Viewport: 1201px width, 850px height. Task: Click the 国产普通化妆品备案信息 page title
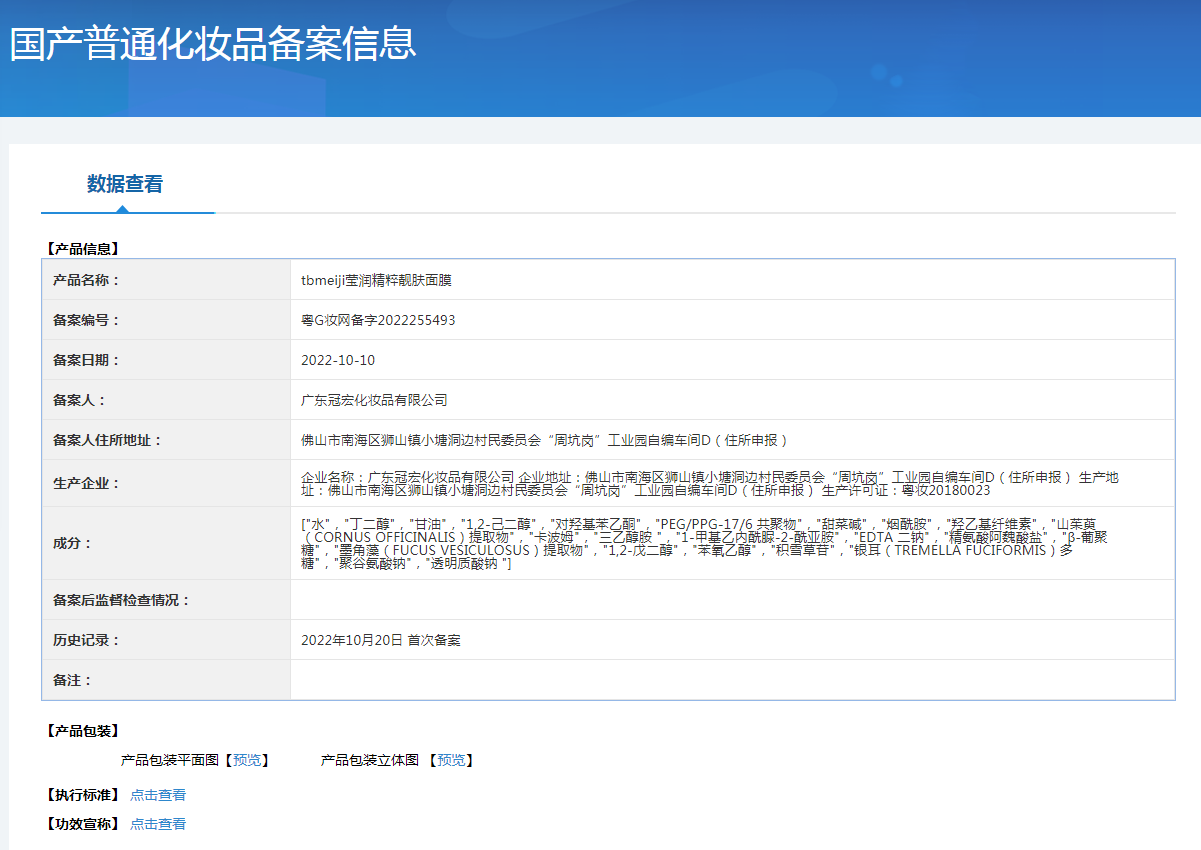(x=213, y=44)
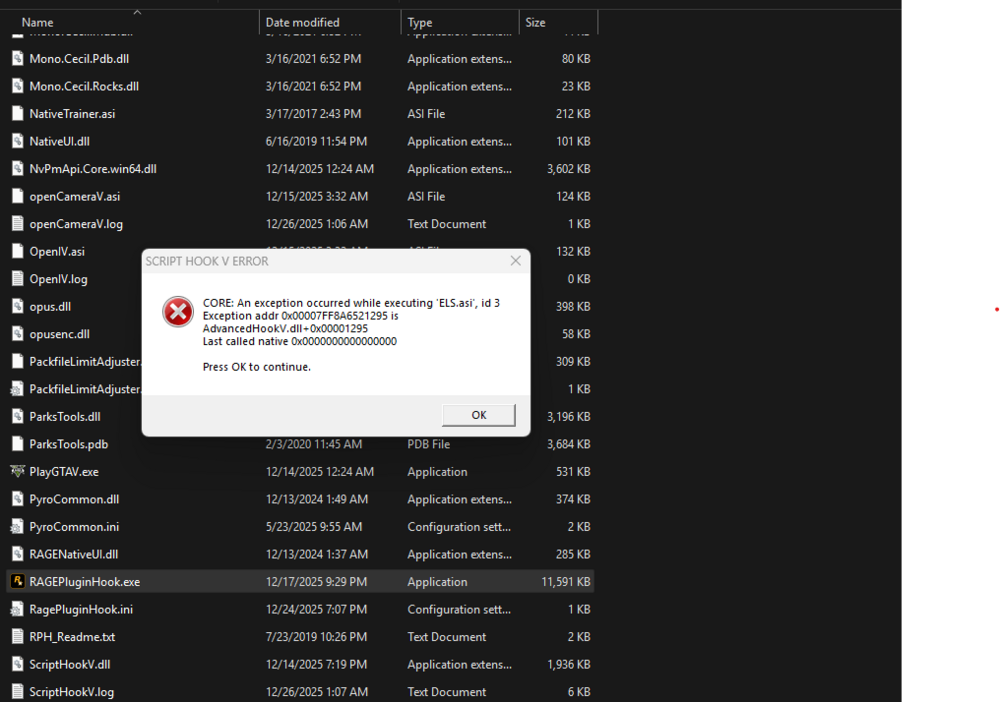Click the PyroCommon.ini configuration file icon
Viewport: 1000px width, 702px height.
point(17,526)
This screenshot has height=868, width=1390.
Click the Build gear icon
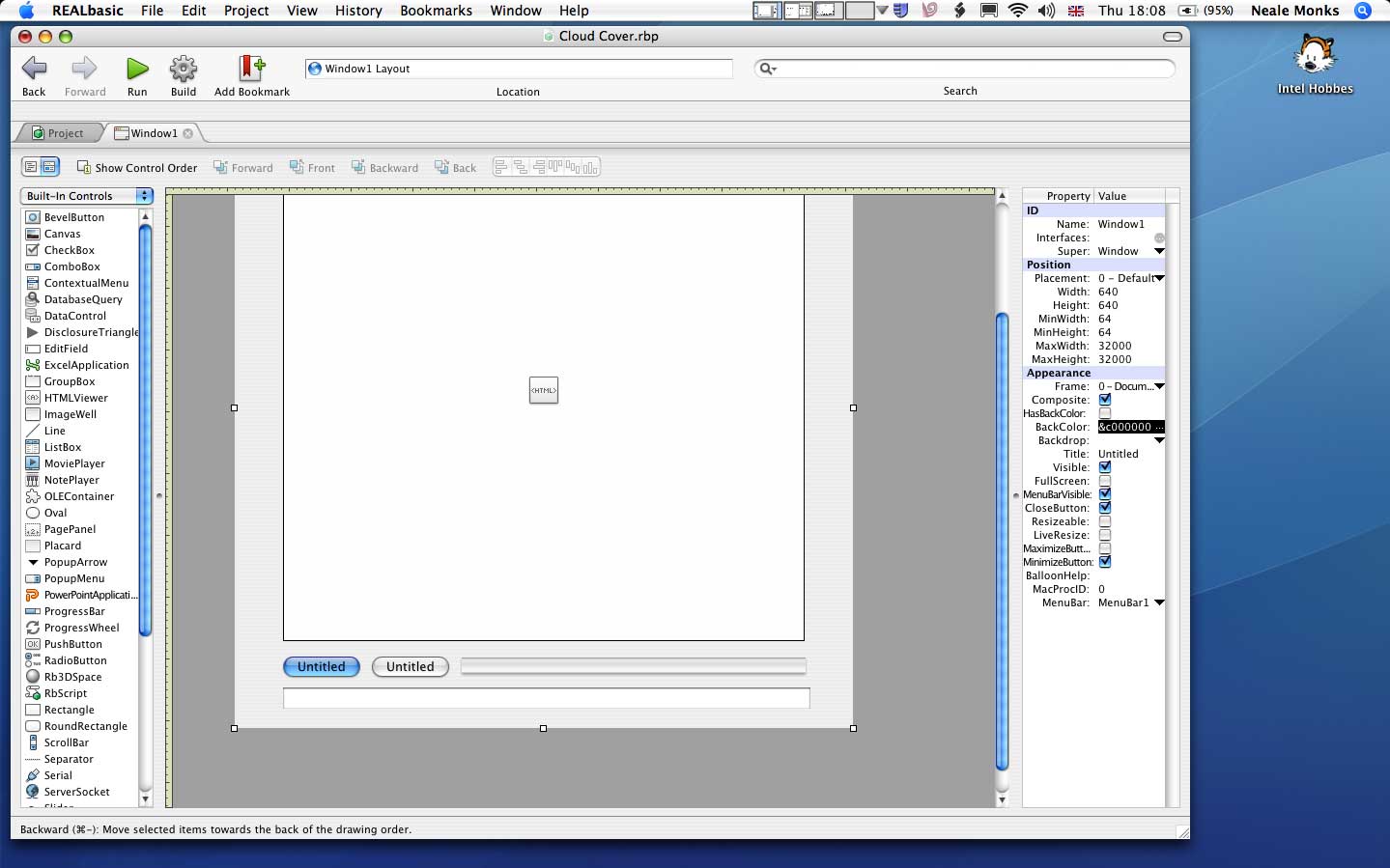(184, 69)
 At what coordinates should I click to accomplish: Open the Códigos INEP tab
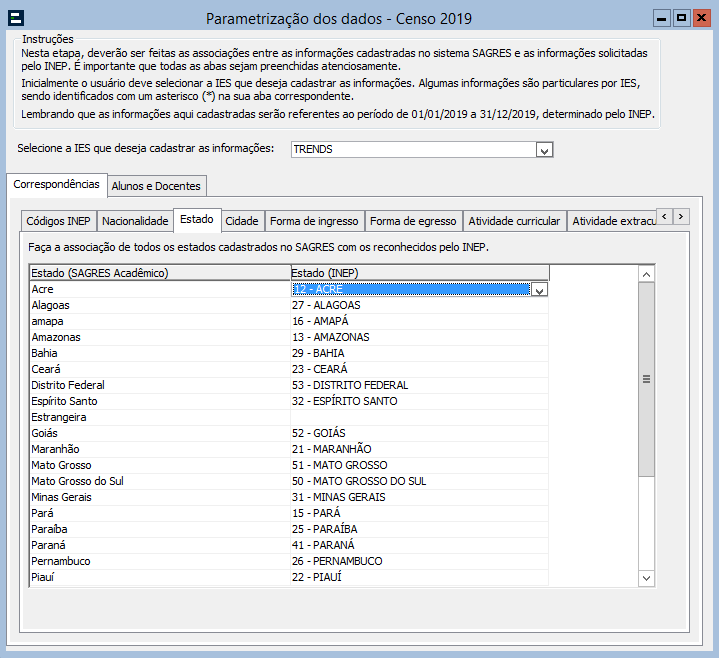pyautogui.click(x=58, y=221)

...

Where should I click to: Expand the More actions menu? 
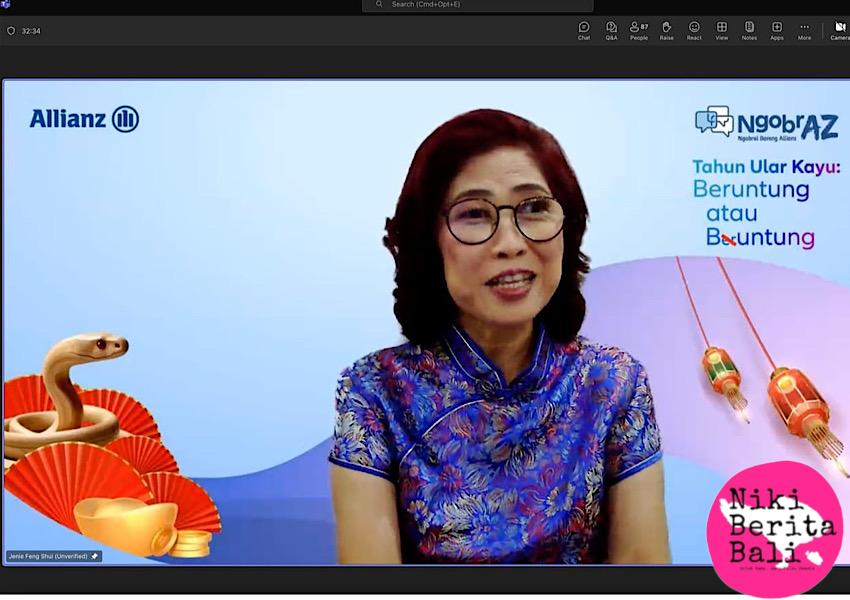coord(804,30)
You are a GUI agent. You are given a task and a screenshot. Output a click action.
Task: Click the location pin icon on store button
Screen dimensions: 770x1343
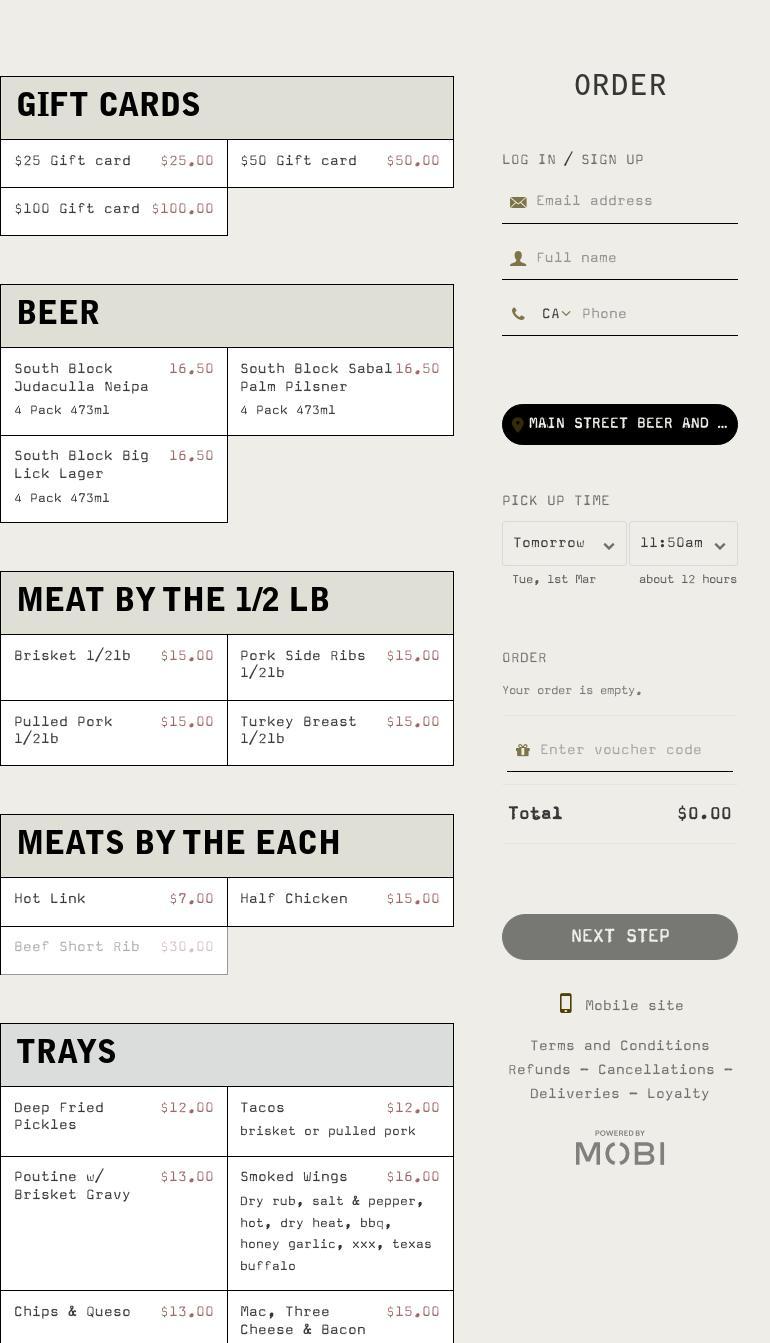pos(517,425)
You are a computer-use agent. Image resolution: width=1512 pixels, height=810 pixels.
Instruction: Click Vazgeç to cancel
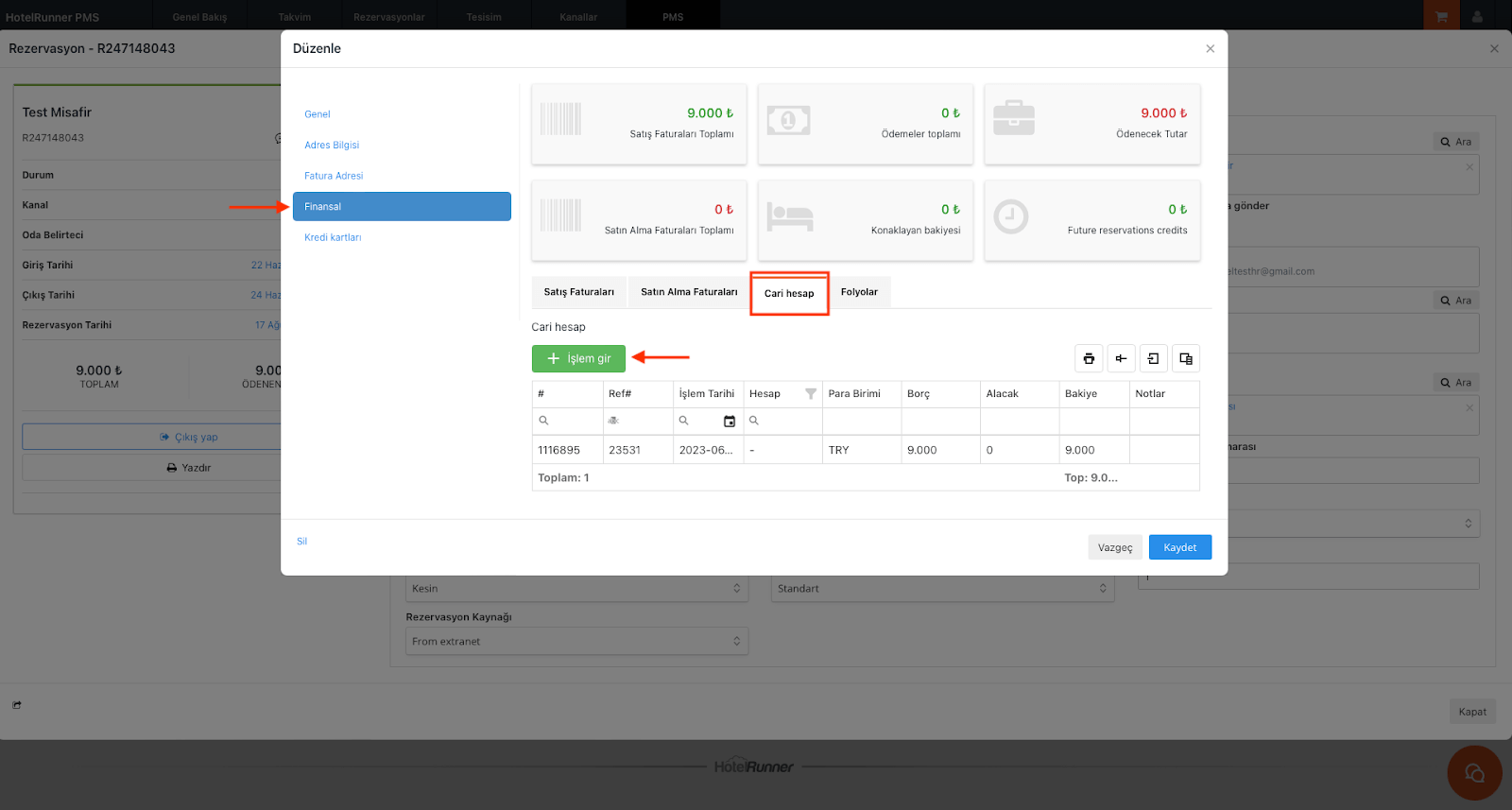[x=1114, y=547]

---

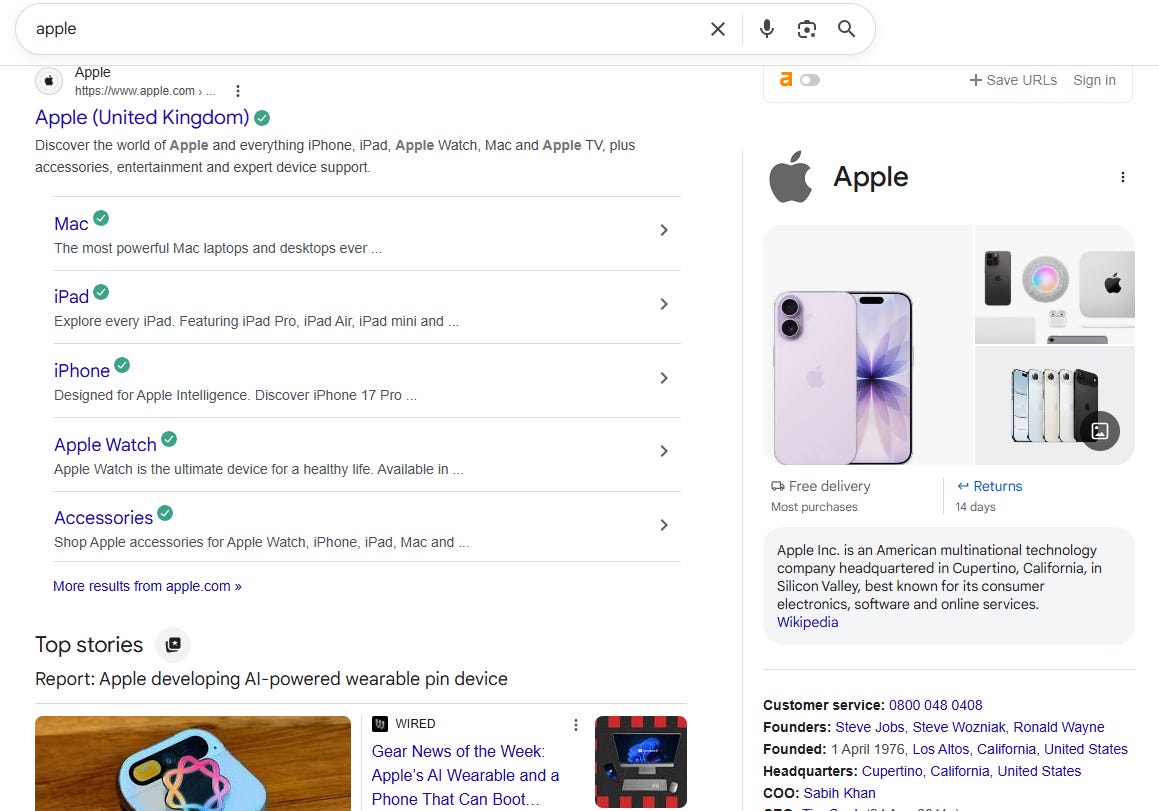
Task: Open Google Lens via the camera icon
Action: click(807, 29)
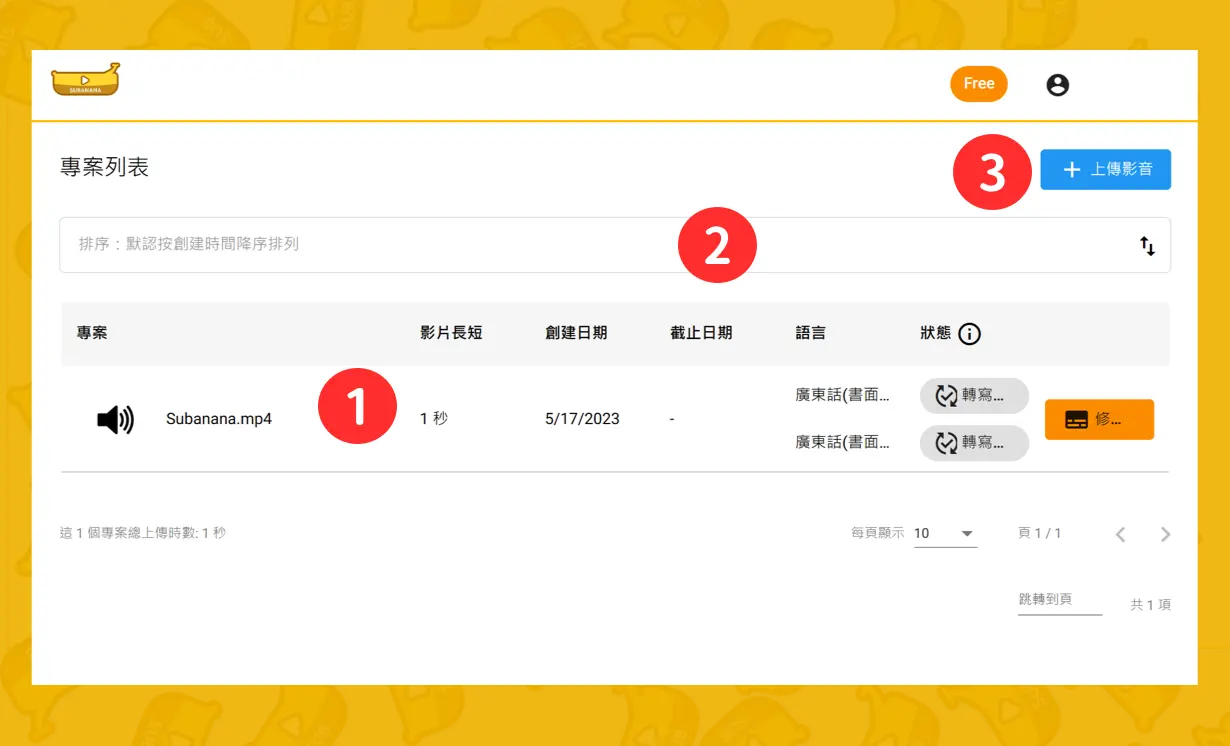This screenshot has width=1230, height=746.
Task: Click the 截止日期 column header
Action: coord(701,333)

- **TASK DESCRIPTION**
Find the string "agent" in the records, then copy each line where it occurs.

- **RESPONSE**
You are a GUI agent. You are given a task and a screenshot. Output a click action.
You are a computer-use agent. Image resolution: width=1512 pixels, height=810 pixels.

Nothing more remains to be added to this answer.